The right moment to wean just never arrived.

After her brother was born, I cut her back to two sessions a day. We talked about how big kids don’t need mama milk, and none of her friends drink it. But if I hoped that peer pressure would embarrass her into quitting, I was wrong. It made her appreciate it more. Like she was getting cake while all the other kids ate vegetables. She started telling her friends the “secret” that she got to drink mama milk. She even announced in children’s church once, as they discussed gifts that demonstrate love, that “my mama gives me mama milk because she loves me so much.” Sweet, right? She thinks it’s a gift of love. I sank deeper in my chair and contemplated switching churches while I prayed desperately that no one would figure out exactly what she meant by “mama milk.”

She wasn’t embarrassed at all. But I was.

So I cut her back more. I replaced her bedtime session with ice cream. (Because that’s healthier, right?) It’s been a month since she nursed at bedtime, but she still asks for it. I rock her instead and sing her a lullaby, promising that she’ll have mama milk in the morning.

And while I do that, I wonder why. Because ice cream is certainly not better for her than breastmilk, and rocking a 5-year-old in my arms is much harder than lying down to let her nurse. And if you can forget about the hang-ups our society has about breasts, if you can think of them as just another body part, like hair, or a hand, or a foot — then you’ll realize, as I have, that trying so hard to wean her is a little ridiculous.

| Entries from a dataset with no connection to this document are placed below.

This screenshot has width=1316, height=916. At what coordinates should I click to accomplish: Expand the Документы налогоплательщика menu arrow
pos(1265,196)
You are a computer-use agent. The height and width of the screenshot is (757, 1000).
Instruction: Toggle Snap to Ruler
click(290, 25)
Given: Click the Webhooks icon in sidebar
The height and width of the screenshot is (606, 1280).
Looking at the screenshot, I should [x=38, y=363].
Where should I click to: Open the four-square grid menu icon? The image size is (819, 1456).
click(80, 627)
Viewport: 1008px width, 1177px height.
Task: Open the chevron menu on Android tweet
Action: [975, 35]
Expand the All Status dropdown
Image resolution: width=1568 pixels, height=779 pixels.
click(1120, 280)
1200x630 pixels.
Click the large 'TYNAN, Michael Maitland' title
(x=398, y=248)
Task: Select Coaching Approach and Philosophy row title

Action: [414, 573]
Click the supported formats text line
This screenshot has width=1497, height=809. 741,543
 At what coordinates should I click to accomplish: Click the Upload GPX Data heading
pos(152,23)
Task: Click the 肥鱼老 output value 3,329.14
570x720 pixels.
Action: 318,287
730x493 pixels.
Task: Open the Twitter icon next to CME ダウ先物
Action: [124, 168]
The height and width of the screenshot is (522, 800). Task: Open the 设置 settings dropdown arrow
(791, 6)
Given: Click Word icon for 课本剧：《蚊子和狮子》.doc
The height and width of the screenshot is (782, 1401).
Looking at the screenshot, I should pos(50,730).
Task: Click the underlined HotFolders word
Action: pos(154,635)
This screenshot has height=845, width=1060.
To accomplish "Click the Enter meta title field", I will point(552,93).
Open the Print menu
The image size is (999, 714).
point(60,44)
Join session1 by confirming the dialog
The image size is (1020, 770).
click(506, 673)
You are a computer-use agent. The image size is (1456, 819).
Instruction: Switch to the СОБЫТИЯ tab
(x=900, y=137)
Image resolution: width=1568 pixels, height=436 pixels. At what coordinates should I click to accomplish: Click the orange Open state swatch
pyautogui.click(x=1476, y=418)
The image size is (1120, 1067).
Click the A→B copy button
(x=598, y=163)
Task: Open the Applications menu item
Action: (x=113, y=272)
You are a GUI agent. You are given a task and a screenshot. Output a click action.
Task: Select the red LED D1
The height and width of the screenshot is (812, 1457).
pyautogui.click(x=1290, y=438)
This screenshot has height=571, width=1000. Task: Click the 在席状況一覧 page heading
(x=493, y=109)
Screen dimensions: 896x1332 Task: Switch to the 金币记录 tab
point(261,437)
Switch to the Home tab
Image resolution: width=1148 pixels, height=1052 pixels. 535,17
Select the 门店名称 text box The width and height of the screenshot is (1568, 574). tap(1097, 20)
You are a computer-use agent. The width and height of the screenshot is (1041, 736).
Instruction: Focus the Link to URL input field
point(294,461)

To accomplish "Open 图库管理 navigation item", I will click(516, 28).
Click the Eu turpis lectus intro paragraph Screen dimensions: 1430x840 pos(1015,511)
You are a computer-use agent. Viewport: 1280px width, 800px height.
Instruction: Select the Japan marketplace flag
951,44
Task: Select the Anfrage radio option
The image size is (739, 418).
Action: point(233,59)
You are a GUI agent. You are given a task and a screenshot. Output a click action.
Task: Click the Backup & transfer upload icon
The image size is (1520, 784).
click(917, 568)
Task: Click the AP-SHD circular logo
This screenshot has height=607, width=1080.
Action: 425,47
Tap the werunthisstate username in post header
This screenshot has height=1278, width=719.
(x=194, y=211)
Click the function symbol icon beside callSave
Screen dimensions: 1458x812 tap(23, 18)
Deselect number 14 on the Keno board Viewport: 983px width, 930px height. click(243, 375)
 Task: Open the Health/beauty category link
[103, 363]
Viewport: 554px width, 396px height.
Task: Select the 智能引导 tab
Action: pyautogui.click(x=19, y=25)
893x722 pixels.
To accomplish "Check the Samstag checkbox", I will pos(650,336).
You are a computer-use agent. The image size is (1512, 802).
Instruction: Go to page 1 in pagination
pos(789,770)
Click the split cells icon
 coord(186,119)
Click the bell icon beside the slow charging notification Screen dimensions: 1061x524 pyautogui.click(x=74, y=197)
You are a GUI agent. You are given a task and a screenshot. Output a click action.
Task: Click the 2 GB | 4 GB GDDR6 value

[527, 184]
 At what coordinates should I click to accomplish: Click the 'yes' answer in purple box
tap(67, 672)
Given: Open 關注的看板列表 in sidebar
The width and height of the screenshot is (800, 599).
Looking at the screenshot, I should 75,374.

If your child wanted you to tell her a story every time she got upset, would you say she was overly dependent on you? If she begged for a story before bed, would you insist that she shouldn’t need that and ought to be able to go to sleep alone? No. You’d trust that she would outgrow that ritual on her own when she was ready. And if she didn’t — if she still asked you to read a chapter to her from her favorite book when she was a teenage — you wouldn’t refuse. You’d know the time was fleeting, and that she’d outgrow it all too soon.

Does that mean I’ll let my daughter breastfeed until she’s a teenager? No way.

But I’ve let her breastfeed this long for her. And when I finally persuade her to quit, I’ll be doing that for me.